= Data extract =
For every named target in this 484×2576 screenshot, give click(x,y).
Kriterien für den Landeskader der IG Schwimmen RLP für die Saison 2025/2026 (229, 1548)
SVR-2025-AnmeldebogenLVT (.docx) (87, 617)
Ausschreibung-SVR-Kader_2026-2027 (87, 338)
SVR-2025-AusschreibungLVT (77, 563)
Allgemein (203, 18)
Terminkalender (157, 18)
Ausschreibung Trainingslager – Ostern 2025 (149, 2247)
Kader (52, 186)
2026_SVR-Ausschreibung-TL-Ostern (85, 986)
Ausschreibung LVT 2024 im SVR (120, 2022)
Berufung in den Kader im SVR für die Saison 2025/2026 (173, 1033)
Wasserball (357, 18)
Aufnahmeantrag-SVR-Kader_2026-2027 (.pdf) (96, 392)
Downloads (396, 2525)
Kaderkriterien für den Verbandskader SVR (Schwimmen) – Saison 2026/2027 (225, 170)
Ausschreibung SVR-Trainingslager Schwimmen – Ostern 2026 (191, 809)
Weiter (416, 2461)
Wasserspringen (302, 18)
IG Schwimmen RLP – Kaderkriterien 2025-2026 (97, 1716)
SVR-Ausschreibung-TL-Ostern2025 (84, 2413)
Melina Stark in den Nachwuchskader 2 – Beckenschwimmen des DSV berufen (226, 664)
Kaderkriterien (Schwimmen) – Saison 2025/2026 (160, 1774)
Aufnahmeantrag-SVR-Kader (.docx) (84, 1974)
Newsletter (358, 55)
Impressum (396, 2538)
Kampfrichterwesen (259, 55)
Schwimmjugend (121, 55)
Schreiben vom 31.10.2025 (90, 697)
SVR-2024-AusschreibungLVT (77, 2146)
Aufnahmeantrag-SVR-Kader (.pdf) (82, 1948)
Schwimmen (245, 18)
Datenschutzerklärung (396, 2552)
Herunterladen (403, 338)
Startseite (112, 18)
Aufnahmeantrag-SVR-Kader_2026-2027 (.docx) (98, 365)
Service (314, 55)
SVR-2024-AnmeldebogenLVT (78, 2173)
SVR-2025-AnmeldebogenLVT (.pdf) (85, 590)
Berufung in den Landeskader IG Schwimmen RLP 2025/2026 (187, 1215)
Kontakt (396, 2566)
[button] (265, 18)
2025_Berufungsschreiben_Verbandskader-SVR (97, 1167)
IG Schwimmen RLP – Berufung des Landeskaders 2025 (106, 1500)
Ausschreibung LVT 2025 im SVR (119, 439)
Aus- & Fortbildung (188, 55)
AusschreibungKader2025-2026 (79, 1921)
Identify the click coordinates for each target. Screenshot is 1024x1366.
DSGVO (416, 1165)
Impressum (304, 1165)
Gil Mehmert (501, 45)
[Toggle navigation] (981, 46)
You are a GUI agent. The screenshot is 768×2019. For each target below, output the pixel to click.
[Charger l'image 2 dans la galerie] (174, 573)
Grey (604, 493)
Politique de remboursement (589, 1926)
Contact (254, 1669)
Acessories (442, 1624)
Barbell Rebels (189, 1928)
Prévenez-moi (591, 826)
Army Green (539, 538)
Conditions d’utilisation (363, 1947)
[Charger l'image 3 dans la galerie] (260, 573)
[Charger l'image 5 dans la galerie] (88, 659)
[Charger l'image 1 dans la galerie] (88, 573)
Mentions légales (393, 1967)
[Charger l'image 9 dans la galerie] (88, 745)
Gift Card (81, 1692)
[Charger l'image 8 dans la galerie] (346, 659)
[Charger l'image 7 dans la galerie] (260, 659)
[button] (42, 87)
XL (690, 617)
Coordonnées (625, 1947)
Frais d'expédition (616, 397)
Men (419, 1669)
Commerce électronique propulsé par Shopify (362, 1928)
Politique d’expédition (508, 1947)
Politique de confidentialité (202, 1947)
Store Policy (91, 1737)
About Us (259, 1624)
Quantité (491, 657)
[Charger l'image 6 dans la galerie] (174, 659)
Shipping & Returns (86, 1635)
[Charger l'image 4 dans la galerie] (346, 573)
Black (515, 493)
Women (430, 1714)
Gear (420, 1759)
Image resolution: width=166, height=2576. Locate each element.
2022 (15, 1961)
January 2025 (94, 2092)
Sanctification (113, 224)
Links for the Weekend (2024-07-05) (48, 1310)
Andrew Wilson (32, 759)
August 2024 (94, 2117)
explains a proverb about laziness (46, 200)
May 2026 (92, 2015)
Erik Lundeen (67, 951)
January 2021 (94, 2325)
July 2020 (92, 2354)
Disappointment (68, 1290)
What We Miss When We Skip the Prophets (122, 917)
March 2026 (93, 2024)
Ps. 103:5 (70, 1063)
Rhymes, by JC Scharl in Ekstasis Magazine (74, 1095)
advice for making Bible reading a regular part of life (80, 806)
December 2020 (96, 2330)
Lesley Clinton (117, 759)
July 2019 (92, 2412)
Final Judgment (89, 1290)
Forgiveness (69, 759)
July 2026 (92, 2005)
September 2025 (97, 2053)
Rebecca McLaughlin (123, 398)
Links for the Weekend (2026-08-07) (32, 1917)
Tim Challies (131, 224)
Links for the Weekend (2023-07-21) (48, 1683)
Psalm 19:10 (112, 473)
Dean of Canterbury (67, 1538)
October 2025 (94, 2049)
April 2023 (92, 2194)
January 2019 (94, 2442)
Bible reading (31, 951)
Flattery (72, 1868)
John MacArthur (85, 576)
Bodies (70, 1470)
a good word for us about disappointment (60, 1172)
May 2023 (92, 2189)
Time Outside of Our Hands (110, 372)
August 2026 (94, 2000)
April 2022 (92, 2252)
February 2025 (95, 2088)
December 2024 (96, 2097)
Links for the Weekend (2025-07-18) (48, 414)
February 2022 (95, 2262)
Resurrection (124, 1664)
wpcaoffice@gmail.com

= Work order =
From the first line above through the line that contains "[Toggle navigation] (981, 46)", quote each line exactly. Output nothing more.

= Answer space =
For every named target in this 484×2576 screenshot, give click(x,y).
Kriterien für den Landeskader der IG Schwimmen RLP für die Saison 2025/2026 (229, 1548)
SVR-2025-AnmeldebogenLVT (.docx) (87, 617)
Ausschreibung-SVR-Kader_2026-2027 (87, 338)
SVR-2025-AusschreibungLVT (77, 563)
Allgemein (203, 18)
Terminkalender (157, 18)
Ausschreibung Trainingslager – Ostern 2025 (149, 2247)
Kader (52, 186)
2026_SVR-Ausschreibung-TL-Ostern (85, 986)
Ausschreibung LVT 2024 im SVR (120, 2022)
Berufung in den Kader im SVR für die Saison 2025/2026 (173, 1033)
Wasserball (357, 18)
Aufnahmeantrag-SVR-Kader_2026-2027 (.pdf) (96, 392)
Downloads (396, 2525)
Kaderkriterien für den Verbandskader SVR (Schwimmen) – Saison 2026/2027 (225, 170)
Ausschreibung SVR-Trainingslager Schwimmen – Ostern 2026 (191, 809)
Weiter (416, 2461)
Wasserspringen (302, 18)
IG Schwimmen RLP – Kaderkriterien 2025-2026 (97, 1716)
SVR-Ausschreibung-TL-Ostern2025 (84, 2413)
Melina Stark in den Nachwuchskader 2 – Beckenschwimmen des DSV berufen (226, 664)
Kaderkriterien (Schwimmen) – Saison 2025/2026 (160, 1774)
Aufnahmeantrag-SVR-Kader (.docx) (84, 1974)
Newsletter (358, 55)
Impressum (396, 2538)
Kampfrichterwesen (259, 55)
Schwimmjugend (121, 55)
Schreiben vom 31.10.2025 (90, 697)
SVR-2024-AusschreibungLVT (77, 2146)
Aufnahmeantrag-SVR-Kader (.pdf) (82, 1948)
Schwimmen (245, 18)
Datenschutzerklärung (396, 2552)
Herunterladen (403, 338)
Startseite (112, 18)
Aufnahmeantrag-SVR-Kader_2026-2027 (.docx) (98, 365)
Service (314, 55)
SVR-2024-AnmeldebogenLVT (78, 2173)
SVR-2025-AnmeldebogenLVT (.pdf) (85, 590)
Berufung in den Landeskader IG Schwimmen RLP 2025/2026 (187, 1215)
Kontakt (396, 2566)
[button] (265, 18)
2025_Berufungsschreiben_Verbandskader-SVR (97, 1167)
IG Schwimmen RLP – Berufung des Landeskaders 2025 (106, 1500)
Ausschreibung LVT 2025 im SVR (119, 439)
Aus- & Fortbildung (188, 55)
AusschreibungKader2025-2026 (79, 1921)
Identify the click coordinates for each target. Screenshot is 1024x1366.
DSGVO (416, 1165)
Impressum (304, 1165)
Gil Mehmert (501, 45)
[Toggle navigation] (981, 46)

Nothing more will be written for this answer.